=== Begin Enclosure ===

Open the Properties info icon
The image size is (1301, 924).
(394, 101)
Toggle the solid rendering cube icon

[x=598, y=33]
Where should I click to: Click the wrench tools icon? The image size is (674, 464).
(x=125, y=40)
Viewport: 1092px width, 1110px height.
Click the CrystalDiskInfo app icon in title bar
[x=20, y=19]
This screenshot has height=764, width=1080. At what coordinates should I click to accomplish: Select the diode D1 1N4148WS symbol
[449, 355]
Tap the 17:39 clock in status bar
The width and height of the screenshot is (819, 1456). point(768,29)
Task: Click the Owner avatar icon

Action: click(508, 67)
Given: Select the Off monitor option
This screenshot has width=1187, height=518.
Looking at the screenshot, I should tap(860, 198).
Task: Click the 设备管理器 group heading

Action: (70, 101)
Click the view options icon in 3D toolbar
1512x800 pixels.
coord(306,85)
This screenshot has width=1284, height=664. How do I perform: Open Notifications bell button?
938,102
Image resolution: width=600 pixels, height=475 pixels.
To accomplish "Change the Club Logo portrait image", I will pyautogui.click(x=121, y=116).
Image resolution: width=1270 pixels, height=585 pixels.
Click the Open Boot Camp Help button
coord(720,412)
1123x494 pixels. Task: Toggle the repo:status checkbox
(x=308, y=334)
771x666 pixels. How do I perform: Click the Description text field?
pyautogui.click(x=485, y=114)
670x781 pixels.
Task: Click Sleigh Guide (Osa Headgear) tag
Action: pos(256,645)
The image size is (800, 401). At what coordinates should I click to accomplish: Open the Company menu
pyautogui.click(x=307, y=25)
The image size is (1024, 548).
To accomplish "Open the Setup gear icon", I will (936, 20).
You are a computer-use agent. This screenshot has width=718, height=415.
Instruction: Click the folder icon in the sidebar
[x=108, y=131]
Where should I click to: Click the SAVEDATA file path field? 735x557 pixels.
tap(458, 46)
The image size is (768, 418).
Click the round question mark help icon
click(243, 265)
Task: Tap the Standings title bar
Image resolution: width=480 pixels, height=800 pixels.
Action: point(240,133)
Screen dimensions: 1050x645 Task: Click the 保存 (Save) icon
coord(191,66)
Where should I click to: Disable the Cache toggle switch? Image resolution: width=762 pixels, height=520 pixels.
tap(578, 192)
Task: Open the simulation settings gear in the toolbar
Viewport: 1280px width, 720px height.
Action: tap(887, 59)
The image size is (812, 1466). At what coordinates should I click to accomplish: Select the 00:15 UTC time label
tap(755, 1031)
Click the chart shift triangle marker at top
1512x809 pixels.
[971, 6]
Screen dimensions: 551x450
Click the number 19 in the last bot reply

=== End Enclosure ===

Exercise prompt = Each entry above must be retyped exactly.

Response area =
Open the Properties info icon
The image size is (1301, 924).
(394, 101)
Toggle the solid rendering cube icon

[x=598, y=33]
Where should I click to: Click the wrench tools icon? The image size is (674, 464).
(x=125, y=40)
Viewport: 1092px width, 1110px height.
Click the CrystalDiskInfo app icon in title bar
[x=20, y=19]
This screenshot has height=764, width=1080. At what coordinates should I click to accomplish: Select the diode D1 1N4148WS symbol
[449, 355]
Tap the 17:39 clock in status bar
The width and height of the screenshot is (819, 1456). point(768,29)
Task: Click the Owner avatar icon

Action: click(508, 67)
Given: Select the Off monitor option
This screenshot has width=1187, height=518.
Looking at the screenshot, I should tap(860, 198).
Task: Click the 设备管理器 group heading

Action: (70, 101)
Click the view options icon in 3D toolbar
1512x800 pixels.
coord(306,85)
This screenshot has width=1284, height=664. How do I perform: Open Notifications bell button?
938,102
Image resolution: width=600 pixels, height=475 pixels.
To accomplish "Change the Club Logo portrait image", I will pyautogui.click(x=121, y=116).
Image resolution: width=1270 pixels, height=585 pixels.
Click the Open Boot Camp Help button
coord(720,412)
1123x494 pixels. Task: Toggle the repo:status checkbox
(x=308, y=334)
771x666 pixels. How do I perform: Click the Description text field?
pyautogui.click(x=485, y=114)
670x781 pixels.
Task: Click Sleigh Guide (Osa Headgear) tag
Action: pos(256,645)
The image size is (800, 401). At what coordinates should I click to accomplish: Open the Company menu
pyautogui.click(x=307, y=25)
The image size is (1024, 548).
To accomplish "Open the Setup gear icon", I will (936, 20).
You are a computer-use agent. This screenshot has width=718, height=415.
Instruction: Click the folder icon in the sidebar
[x=108, y=131]
Where should I click to: Click the SAVEDATA file path field? 735x557 pixels.
tap(458, 46)
The image size is (768, 418).
Click the round question mark help icon
click(243, 265)
Task: Tap the Standings title bar
Image resolution: width=480 pixels, height=800 pixels.
Action: point(240,133)
Screen dimensions: 1050x645 Task: Click the 保存 (Save) icon
coord(191,66)
Where should I click to: Disable the Cache toggle switch? Image resolution: width=762 pixels, height=520 pixels.
tap(578, 192)
Task: Open the simulation settings gear in the toolbar
Viewport: 1280px width, 720px height.
Action: tap(887, 59)
The image size is (812, 1466). At what coordinates should I click to accomplish: Select the 00:15 UTC time label
tap(755, 1031)
Click the chart shift triangle marker at top
1512x809 pixels.
[971, 6]
Screen dimensions: 551x450
Click the number 19 in the last bot reply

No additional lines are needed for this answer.